Timothy Shiraoka

Personal information
- Date of birth: 8 September 1996 (age 29)
- Place of birth: Hatsukaichi, Japan
- Height: 1.90 m (6 ft 3 in)
- Position: Goalkeeper

Team information
- Current team: Aguilas–UMak
- Number: 50

Youth career
- Hatsukaichi FC
- 0000–2015: Sanfrecce Hiroshima

College career
- Years: Team / Apps / (Gls)
- 2015–2019: Doshisha University

Senior career*
- Years: Team / Apps / (Gls)
- 2019–2022: Iwaki FC / 12 / (0)
- 2022–2023: Hokkaido Tokachi Sky Earth / 9 / (0)
- 2023–2024: Okinawa SV /  / (0)
- 2024–2025: Edo All United /  / (0)
- 2025–: Aguilas–UMak / 8 / (1)

International career^{‡}
- 2012–2013: Japan U17 / 5 / (0)

= Timothy Shiraoka =

Japanese footballer

Timothy Shiraoka (白岡 ティモシィ, Shiraoka Teimosii) is a Japanese professional footballer who plays as a goalkeeper for Philippines Football League club Aguilas–UMak. He has represented Japan at the U17 level and is also known for being the first keeper to score a goal in the PFL.

==Youth career==
Shiraoka was born in the city of Hatsukaichi in Hiroshima Prefecture.

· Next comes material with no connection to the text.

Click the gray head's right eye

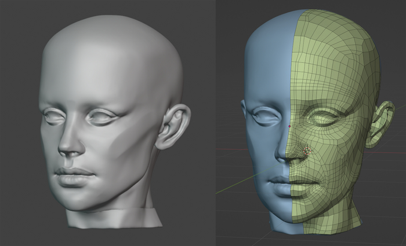tap(101, 117)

He played for the youth team of Hatsukaichi FC, and from junior high school upwards played for the youth team of Sanfrecce Hiroshima.

After graduating from high school, he studied in Doshisha University and played for the varsity football team until graduating in 2019.

==Career==
===Career in Japan===
After graduating from university, Shiraoka played for a number of clubs in Japan's lower leagues. He joined Iwaki FC, then of the Tohoku Soccer League, earning promotion to the JFL at the end of the season. He played for Iwaki up until 2022, when it was announced that he was joining Hokkaido Tokachi Sky Earth.

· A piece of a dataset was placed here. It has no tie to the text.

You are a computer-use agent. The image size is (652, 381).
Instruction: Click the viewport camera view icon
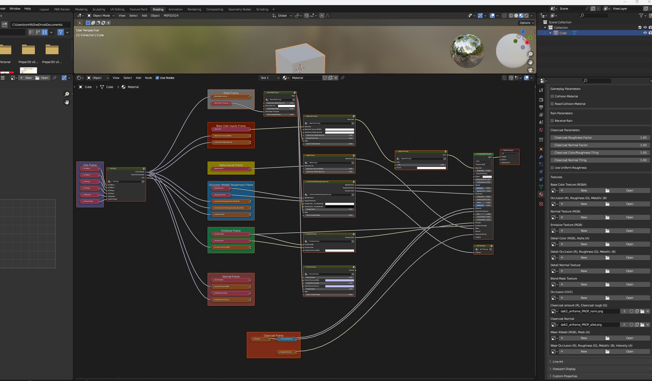point(530,70)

Shiraoka left Hokkaido in 2023 after the expiration of his contract, signing for Okinawa SV. After a season with the club, he signed with Edo All United, departing the club in 2025.

===Aguilas–UMak===
In August 2025, Shiraoka signed his first contract abroad with Aguilas–UMak of the Philippines Football League ahead of the 2025–26 season. He played 6 games in the first half of the season, keeping one clean sheet. On November 11, 2025, he became the first goalkeeper to score a goal in the PFL, scoring a late header against Stallion Laguna to tie the game, 2–2.

==International career==
===Japan U17===
In 2012, Shiraoka was called up for the Japan U17 national team for a friendly against Turkey. He would get subsequent call-ups to the team and represented Japan at the 2013 FIFA U-17 World Cup in the United Arab Emirates, where Japan made it to the Round of 16 before losing to Sweden.